Psychiatric illness is universally equated with violence [1,3,17], and as a result health workers, especially in general hospitals, tend to favour segregation of psychiatric patients, as was found in this study. This negative attribution especially by nurses towards psychiatric patients is likely due to their experiences of aggression, mainly from patients suffering paranoid schizophrenia, to their person [18,19]. In addition, unconsciously stigmatising psychiatric patients by health workers is a psychological compensatory justification for avoidance of someone who is somehow different .
Generally, not all types of mental illness are associated with violence, and further most psychiatric patients with illnesses that have a risk of violence are not violent . The risk of violence in a psychiatric patient increases with the type of illness, use of alcohol and drugs, treatment non-compliance, and to some extent lack of insight into illness by the patient. Other factors include strange experiences (such as command hallucinations and paranoid beliefs of persecution), poverty, homelessness and a history of violence and criminality.

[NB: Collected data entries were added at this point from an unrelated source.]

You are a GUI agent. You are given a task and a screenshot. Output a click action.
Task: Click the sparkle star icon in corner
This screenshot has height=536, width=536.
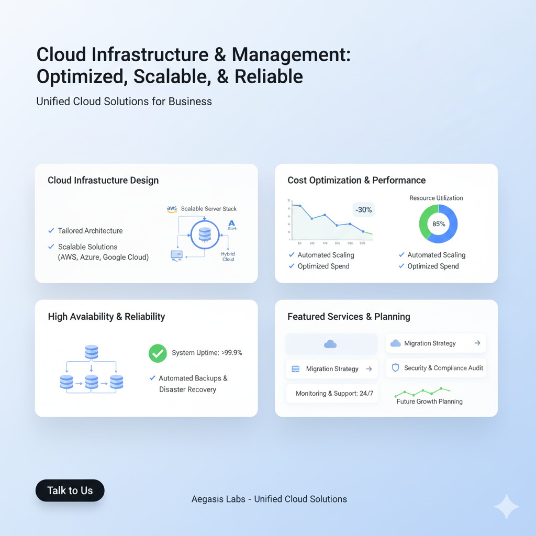506,506
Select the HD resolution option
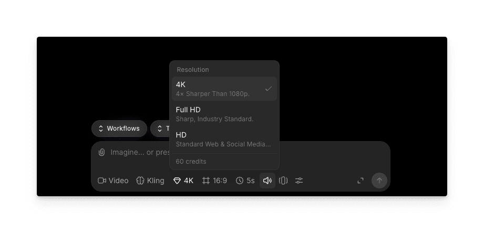The image size is (484, 233). click(224, 139)
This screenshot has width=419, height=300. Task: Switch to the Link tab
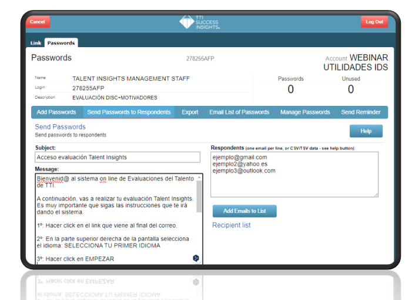[36, 43]
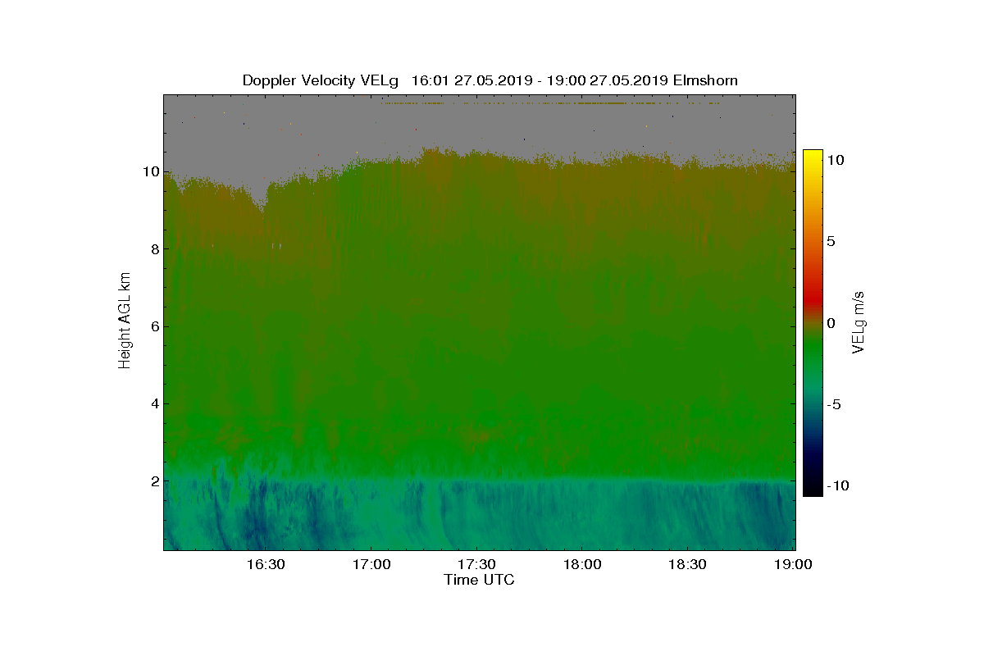Viewport: 984px width, 656px height.
Task: Click the 16:30 time axis label
Action: (264, 565)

People with psychiatric illness are more likely to be the victims, rather than the perpetrators, of violence . Most crimes committed are in no way related to mental illness, but there abound instances of sexual violations on female psychotic vagrants, abuse of vagrants for money making and other rituals, repeated verbal and physical assaults, and unfortunately the death of some vagrants at the hands of members of society. Most of these inhuman experiences are due to societal prejudice and inappropriate aggressive responses towards psychiatric patients.
Violent behaviours by psychiatric patients are most often towards family relations, caregivers and friends rather than strangers. Unfortunately there is no data known for Nigeria on 'population attributable risk percentage' (PAR %) that would have highlighted the percentage of violence attributable to psychiatric illness.

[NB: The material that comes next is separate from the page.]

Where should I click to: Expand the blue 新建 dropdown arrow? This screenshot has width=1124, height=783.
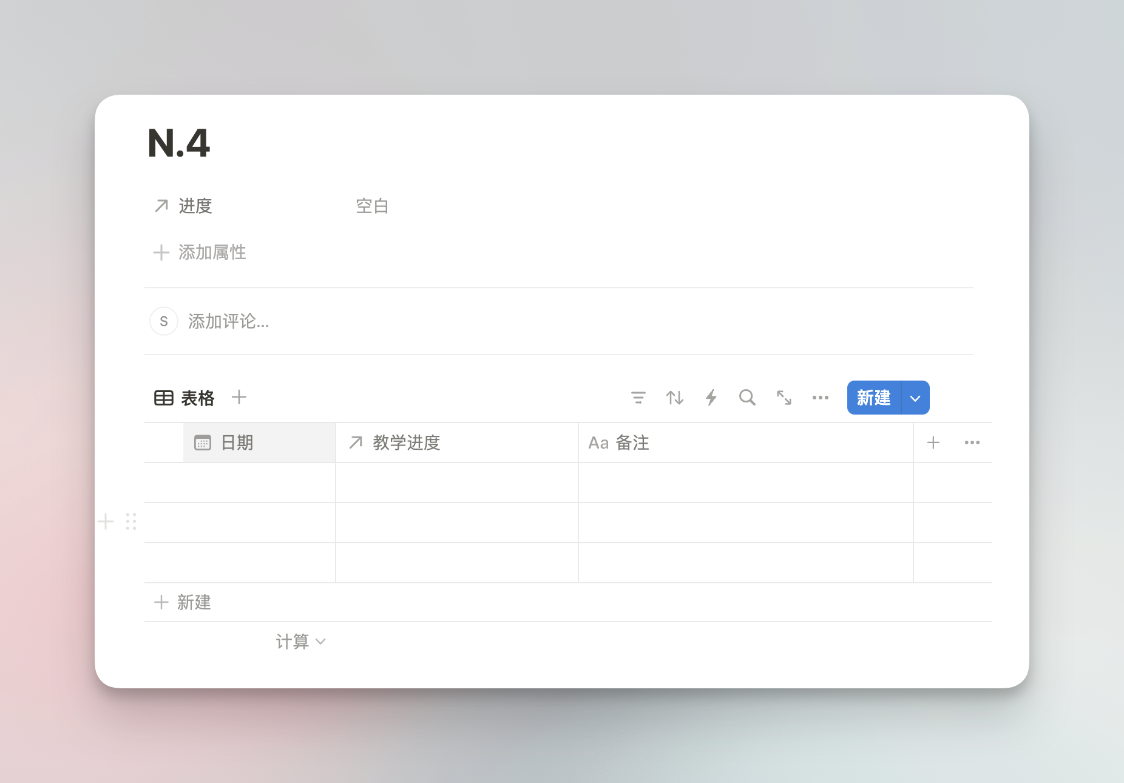coord(915,398)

This study showed that more than 60% of the respondents preferred having wards for the treatment of psychiatric patients to those for immune-depressed patients. The public's erroneous beliefs about HIV transmission  is a possible explanation for the above finding.
Findings from this study would need repetition in other similar hospitals before generalisation. Some of the hospital health workers could have given responses that are reflective of their status and not actually their true disposition to mental illness.
There is the need for proper harnessing of radio, television and newspapers, which are important sources of information to the public, for dissemination of messages that would help to reduce stigma of mental illness. Psychiatric staff in general hospitals should work towards challenging the portrayal of stigma against their patients by other healthcare providers within and outside the hospitals in which they work. The psychiatric units should be skilled in the proper management of patients that appear violent, to abate situations that might heighten fears in the minds of other members of the hospital community. Mental health services should be properly funded by institutions, government, and policy makers.
In conclusion, although psychiatric patients can be aggressive under some situations, the amount of violence attributable to this scenario is very small. Enlightenment programmes and encouraging friendly interactions with recovering psychiatric patients by healthcare providers are positive approaches towards reducing their prejudices toward psychiatric patients.
The author declares that they have no competing interests.